Sole-prop taxes: 2026 primer
Taxes, plain English
A practical primer for US-based solo beauty pros filing as sole proprietors or single-member LLCs. Not tax advice : but enough context that talking to a CPA for the first time isn’t intimidating.
Not tax advice
The IRS rules around sole-prop beauty businesses are niche enough that generic advice is genuinely dangerous. Use this as a primer to ask the right questions; let an actual CPA handle your specific situation. The cost of an annual CPA conversation (~$300-$600) is recovered on a single missed deduction.
The forms
What you file
- Schedule C. Profit-or-loss from your business. Filed alongside your personal 1040.
- Schedule SE. Self-employment tax calculation. You pay both the employer + employee side of Social Security + Medicare (15.3% combined, calculated on Schedule C net profit).
- Form 1040. Your personal income tax return rolls up everything.
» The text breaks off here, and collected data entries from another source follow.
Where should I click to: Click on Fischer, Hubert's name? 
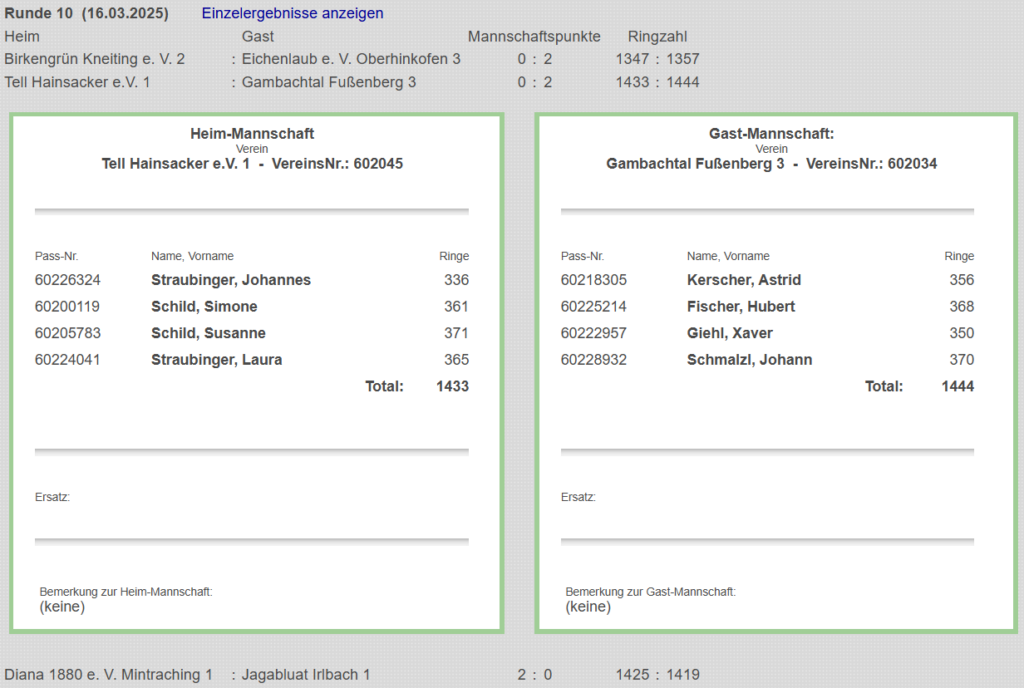pyautogui.click(x=741, y=306)
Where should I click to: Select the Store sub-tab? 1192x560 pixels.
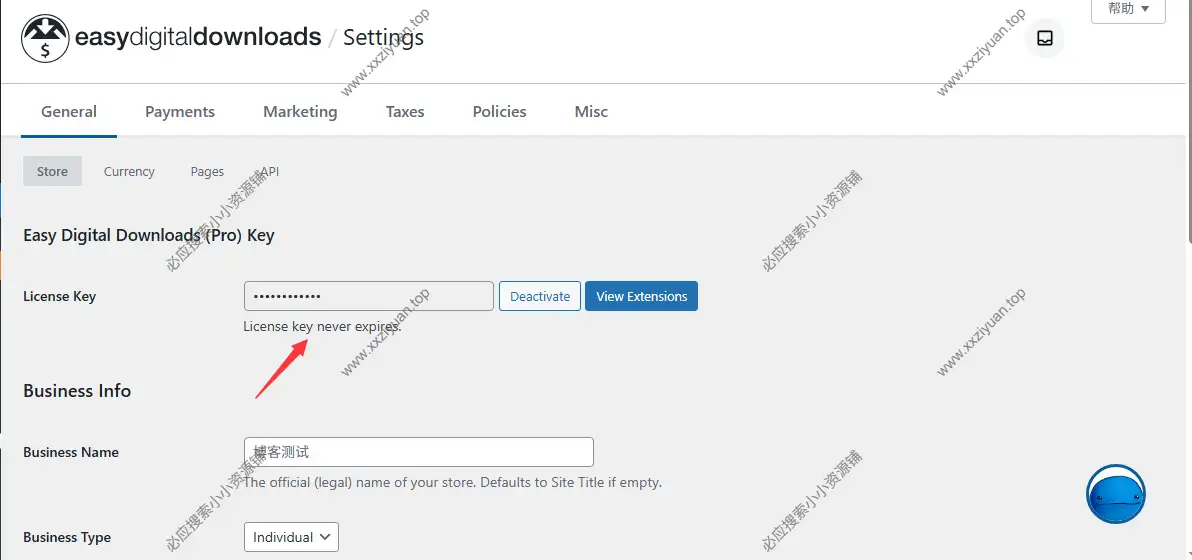52,171
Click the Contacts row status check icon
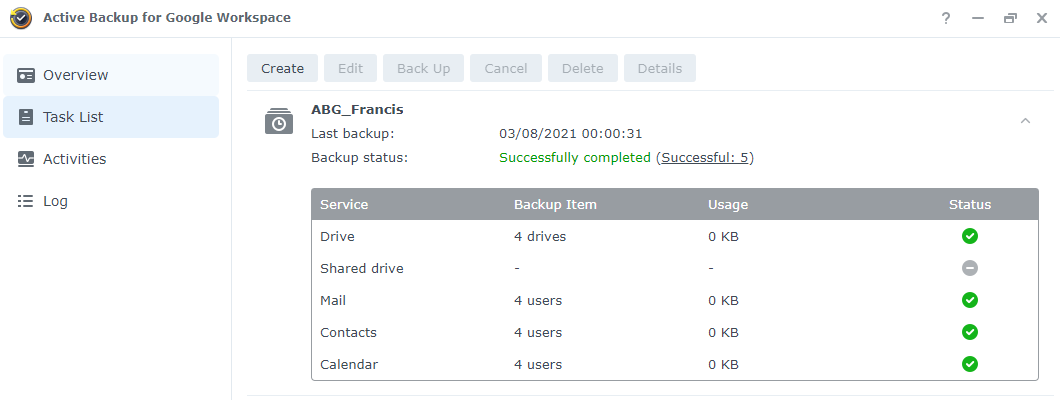The width and height of the screenshot is (1060, 400). (970, 332)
- Quarterly 1040-ES. If you expect to owe $1,000+ for the year. Due April 15 / June 15 / Sept 15 / Jan 15.
Deductions
The categories beauty pros actually use
Cost of services
- Spray solution + disposables
- Aftercare bundles sold to clients
- Lash extensions / glue / tools
Equipment + setup
- Tanning gun + compressor
- Pop-up tent, fans, lighting
- Computer + iPad used for the business
Marketing + platform
- Goldenhour subscription
- Instagram + Google ads
- Card processing fees
- Business website hosting
Mileage + home office
- $0.70/mile (2026 standard)
- Home-office % of rent/mortgage interest
- Storage unit if used for supplies
Professional development
- CIDESCO, Norvell, Aveda certs
- Industry conferences (with travel)
- Online courses + masterclasses
Operating
- Business insurance (liability + general)
- Banking + accounting fees
- Business portion of phone bill
Practical setup
Four habits to start in January
- 01Separate bank account + credit card. Even before forming an LLC. The bookkeeping nightmare of co-mingling personal + business cash is real.
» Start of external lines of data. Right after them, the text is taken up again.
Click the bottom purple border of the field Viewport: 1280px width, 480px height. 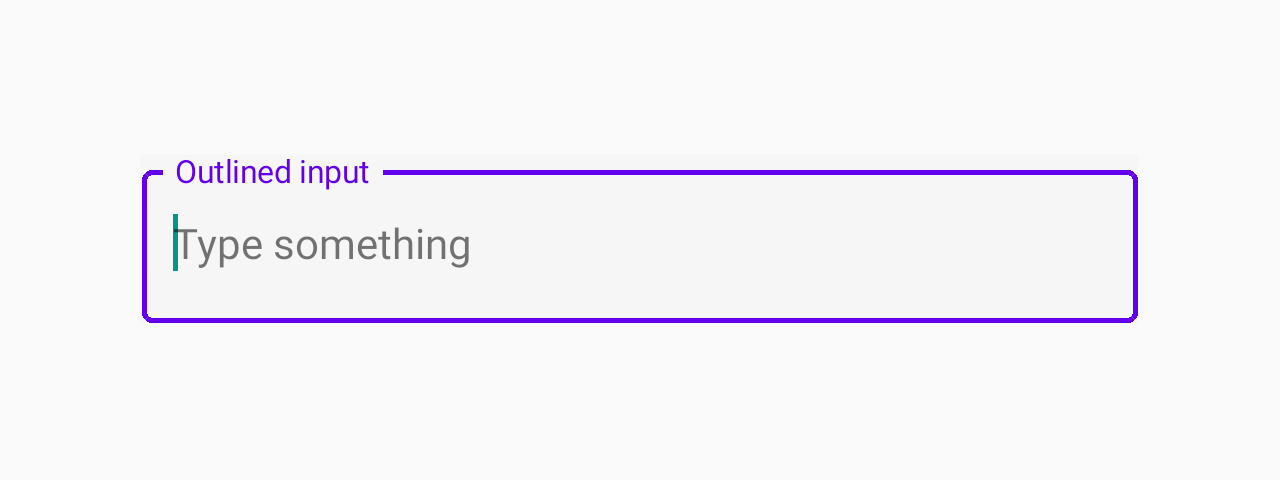(x=640, y=320)
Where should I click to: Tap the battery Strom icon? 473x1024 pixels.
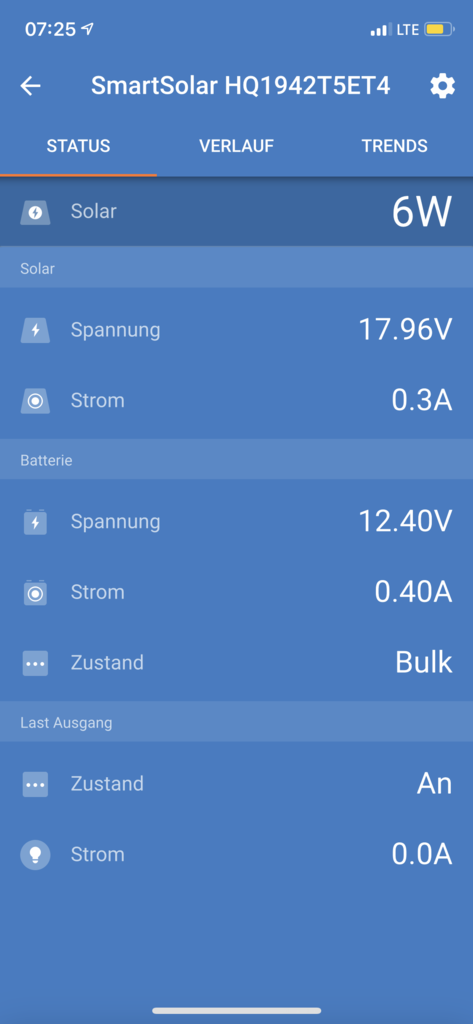[x=35, y=592]
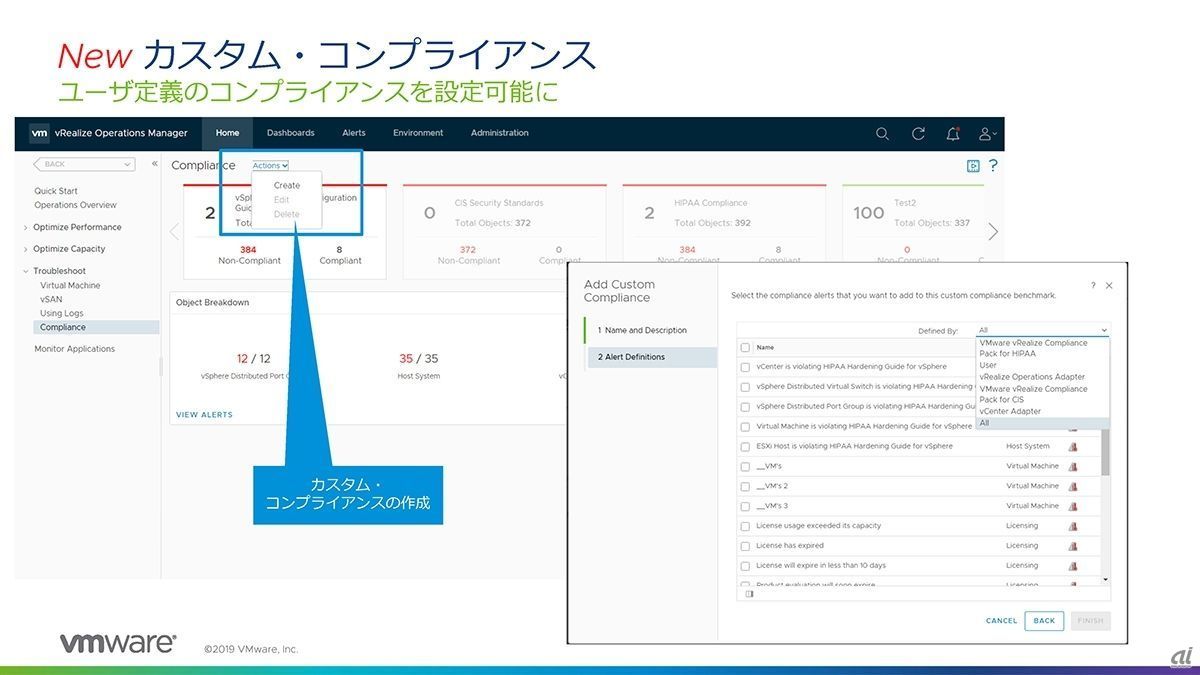Click the help icon in Add Custom Compliance dialog
Image resolution: width=1200 pixels, height=675 pixels.
point(1092,285)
- 02Mileage app from day one. MileIQ, Stride, or Everlance. Set it + forget it; review monthly.
- 03Monthly bookkeeping cadence. 30 minutes the first weekend of each month. Reconcile bank statement + categorize transactions. QuickBooks Self-Employed, Wave, or even a Google Sheet works.
- 04Set aside ~25-30% of net profit for taxes. Different account. When quarterly estimateds are due, you have the money + no surprise.
FAQ
- Do I need to form an LLC?
- Not strictly. A sole prop is the default for a one-person business: no formation paperwork required. An LLC adds liability protection (limited because pierce-the-veil rules are real for solo operators) and small reputational benefits. Most beauty pros operate sole-prop or single-member LLC through their first 1-3 years; the tax filing is identical (Schedule C either way).
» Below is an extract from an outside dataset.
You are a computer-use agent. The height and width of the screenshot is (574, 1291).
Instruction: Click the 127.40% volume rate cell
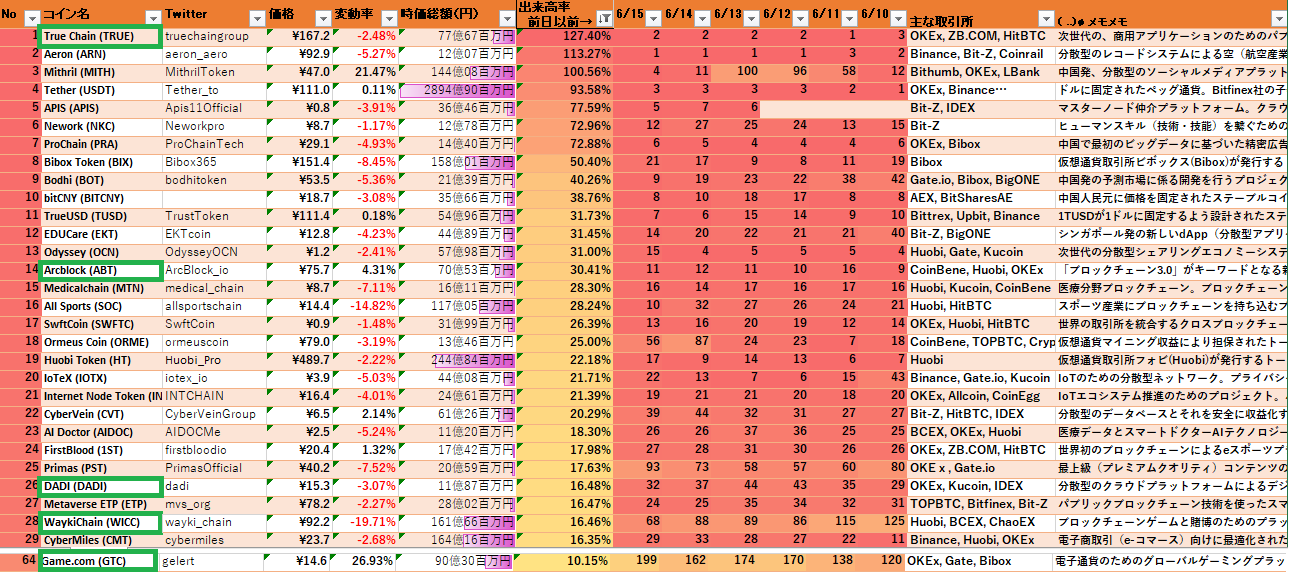coord(564,36)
- What's the deal with quarterly estimated tax?
- If you expect to owe $1,000+ in federal tax for the year, the IRS requires quarterly estimated payments (April 15, June 15, September 15, January 15 of the next year). Miss them = underpayment penalty even if you pay in full at filing. Most solo beauty pros owe quarterly; talk to a CPA in your first profitable year to size them right.
- What can I deduct?
- Spray solution + disposable supplies, equipment (tanning gun, fans), studio rent or home-office percentage, mileage for mobile gigs, professional development (CIDESCO, Norvell certs), insurance, marketing (IG ads, Booksy Boost, goldenhour subscription), card processing fees, banking fees, your phone (business portion), continuing education. The big categories.
- Should I track mileage?
- Yes, religiously, if you do mobile / house-call work. The standard mileage deduction in 2026 is $0.70/mile, which adds up fast. Use an app (MileIQ, Stride, Everlance): they passively track every trip + let you swipe to categorize business vs personal. The IRS specifically requires contemporaneous records, not month-end reconstruction.
- What about sales tax?
- Beauty services are sales-tax-exempt in some states (NY, NJ, MA), partially-taxed in others (CA, TX, FL), and fully taxed in a few (HI, NM). Goods you sell separately (aftercare bottles, gift cards, retail products) are typically taxed even where the service isn't. Talk to a CPA before you launch in a new state; missed sales tax compounds fast.